Good reasons to go to boarding school
- The teachers: Boarding schools usually require teachers to offer extra help, coach a sport and run a dorm. It’s truly a full-time job, and therefore you rarely find a teacher who isn’t truly passionate and engaged.
- The large pond: Like the teachers, the students in a boarding school are likely to be more passionate and engaged. If you can let the competition drive you and the opportunities inspire you, you will accomplish more than you would in a less intense place.
- The discipline: When you have to do your own housekeeping, manage your own study schedule, balance academics with athletics and extracurriculars, and comply with the rules such as curfew and lights out, you learn how to manage time, a skill that will be invaluable in college and beyond.
- The initiative: When no one’s parents are on the PTA, there’s significantly less favoritism. And when your parents can’t help you with assignments or dispute a bad grade for you, you learn to. Colleges want to know who you are, and being away from your parents helps you to learn that.
- The ties: Your friendships with people you lived with in adolescence are sibling-like. The common (slightly weird) experience binds you to people you wouldn’t expect. The lasting camaraderie generates strong ties with alumni and classmates.
Bad reasons to go to boarding school
- School spirit: If the school has a lot of local boarders, most of them might go home at the weekend, taking away from the common social experience. Most students only really follow school sports when a team is doing well – and the enthusiasm for girls’ teams is always lower.
- The "Ivy Channel" and advising: Colleges have higher expectations for students who went to fancy schools with lots of opportunities. They also often limit the number of students they will take from any one school. That means that if you go to a school for ambitious kids, you will have more competition. Going to boarding school will probably increase your chances of going to a good school provided that you take advantage of the opportunities, but you might lower your chances at the top school of your choice.
- The diversity and even playing field: Even if the numbers reflect diversity, the student body tends to be governed – both officially and unofficially – by the white, male and wealthy. Sadly, money talks no matter where you are and many schools operate on a philosophy that hierarchies preserve order, turning a blind eye to bullying and harassment so long as it does not become a liability.
- Behavioral correction: It may seem like boarding school could provide a good environment for breaking bad habits. But many students take risks with substances and other rule breaking in boarding school. In fact, most schools have an underground culture where students know who to buy from and which teachers will look away. And if you’re caught, the consequences are often much more dire. Many schools have a one-strike policy in which you might get kicked out immediately with no chance of a refund.

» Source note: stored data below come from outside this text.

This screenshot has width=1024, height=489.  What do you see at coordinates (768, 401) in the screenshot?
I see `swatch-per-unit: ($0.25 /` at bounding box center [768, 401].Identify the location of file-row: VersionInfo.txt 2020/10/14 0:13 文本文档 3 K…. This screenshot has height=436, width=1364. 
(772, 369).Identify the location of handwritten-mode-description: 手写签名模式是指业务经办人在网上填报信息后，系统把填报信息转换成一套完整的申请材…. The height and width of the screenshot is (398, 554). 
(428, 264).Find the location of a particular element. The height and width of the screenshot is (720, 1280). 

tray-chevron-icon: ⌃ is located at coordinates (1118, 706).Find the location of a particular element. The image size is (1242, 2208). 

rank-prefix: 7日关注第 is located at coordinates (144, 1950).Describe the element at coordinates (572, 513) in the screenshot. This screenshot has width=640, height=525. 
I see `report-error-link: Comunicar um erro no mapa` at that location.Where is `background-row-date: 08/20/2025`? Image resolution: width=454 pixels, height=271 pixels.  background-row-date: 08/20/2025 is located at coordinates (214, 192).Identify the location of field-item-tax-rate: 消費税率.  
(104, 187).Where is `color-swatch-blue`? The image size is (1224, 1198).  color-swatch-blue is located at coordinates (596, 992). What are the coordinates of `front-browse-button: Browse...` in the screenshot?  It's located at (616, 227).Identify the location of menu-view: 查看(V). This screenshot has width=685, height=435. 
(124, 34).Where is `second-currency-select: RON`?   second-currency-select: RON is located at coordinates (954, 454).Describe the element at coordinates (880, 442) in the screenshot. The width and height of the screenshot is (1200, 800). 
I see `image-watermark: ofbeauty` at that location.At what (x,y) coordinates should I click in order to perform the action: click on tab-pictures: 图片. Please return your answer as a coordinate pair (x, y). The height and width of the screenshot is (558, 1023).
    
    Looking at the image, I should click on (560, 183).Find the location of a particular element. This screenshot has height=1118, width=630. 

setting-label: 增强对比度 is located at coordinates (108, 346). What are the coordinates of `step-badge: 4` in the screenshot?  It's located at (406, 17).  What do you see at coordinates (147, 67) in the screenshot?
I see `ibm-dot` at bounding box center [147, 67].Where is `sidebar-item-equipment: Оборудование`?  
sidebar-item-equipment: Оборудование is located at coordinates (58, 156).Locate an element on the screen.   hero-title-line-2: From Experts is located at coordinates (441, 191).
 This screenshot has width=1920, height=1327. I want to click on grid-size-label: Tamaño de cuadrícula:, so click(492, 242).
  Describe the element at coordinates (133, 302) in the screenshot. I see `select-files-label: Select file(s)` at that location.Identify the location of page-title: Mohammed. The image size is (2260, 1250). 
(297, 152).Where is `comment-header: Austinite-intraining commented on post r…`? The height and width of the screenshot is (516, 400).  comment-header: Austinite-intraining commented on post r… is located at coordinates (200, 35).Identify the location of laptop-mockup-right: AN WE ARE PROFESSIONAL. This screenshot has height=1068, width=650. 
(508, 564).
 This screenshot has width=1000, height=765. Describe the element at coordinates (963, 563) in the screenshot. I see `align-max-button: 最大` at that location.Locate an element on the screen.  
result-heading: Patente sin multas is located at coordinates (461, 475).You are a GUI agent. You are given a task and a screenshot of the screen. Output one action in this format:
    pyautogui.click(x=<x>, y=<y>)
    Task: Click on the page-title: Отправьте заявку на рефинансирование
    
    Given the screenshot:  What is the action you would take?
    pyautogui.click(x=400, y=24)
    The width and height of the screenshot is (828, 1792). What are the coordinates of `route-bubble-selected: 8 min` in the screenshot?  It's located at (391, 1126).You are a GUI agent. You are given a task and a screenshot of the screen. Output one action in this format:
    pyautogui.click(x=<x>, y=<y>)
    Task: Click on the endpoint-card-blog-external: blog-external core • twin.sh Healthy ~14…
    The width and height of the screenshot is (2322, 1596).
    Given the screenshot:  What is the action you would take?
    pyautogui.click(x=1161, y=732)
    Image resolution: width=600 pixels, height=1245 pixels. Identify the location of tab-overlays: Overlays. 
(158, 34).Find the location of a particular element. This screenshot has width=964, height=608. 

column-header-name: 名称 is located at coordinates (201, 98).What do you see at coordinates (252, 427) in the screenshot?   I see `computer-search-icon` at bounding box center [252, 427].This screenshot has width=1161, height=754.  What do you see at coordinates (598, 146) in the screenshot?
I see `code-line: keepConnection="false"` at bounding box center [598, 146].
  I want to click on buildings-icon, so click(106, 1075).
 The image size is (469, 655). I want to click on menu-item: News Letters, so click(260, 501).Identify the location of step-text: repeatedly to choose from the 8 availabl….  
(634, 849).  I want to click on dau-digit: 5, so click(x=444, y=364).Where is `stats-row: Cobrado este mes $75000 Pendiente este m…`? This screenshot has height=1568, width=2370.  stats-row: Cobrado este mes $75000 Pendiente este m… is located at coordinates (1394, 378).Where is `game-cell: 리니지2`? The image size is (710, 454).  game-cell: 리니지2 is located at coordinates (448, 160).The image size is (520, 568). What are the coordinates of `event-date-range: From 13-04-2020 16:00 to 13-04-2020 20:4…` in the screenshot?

- Your relative went there and loved it: When the environment is as small as most boarding schools, things can change drastically year by year based on what admissions are looking for in a student, what the school is investing in and who is teaching there. Your cousin’s dream school could have become a poor fit for you in the five years since he graduated.
Before making a decision to attend, I recommend being honest about your reasons for wanting to in the first place, and, if possible, speaking to a current student unaffiliated with the admissions office or any team or program that may be recruiting you. And if you attend, in all likelihood, there will be both disappointments and surprises that change your life – you are there to prepare for life, after all.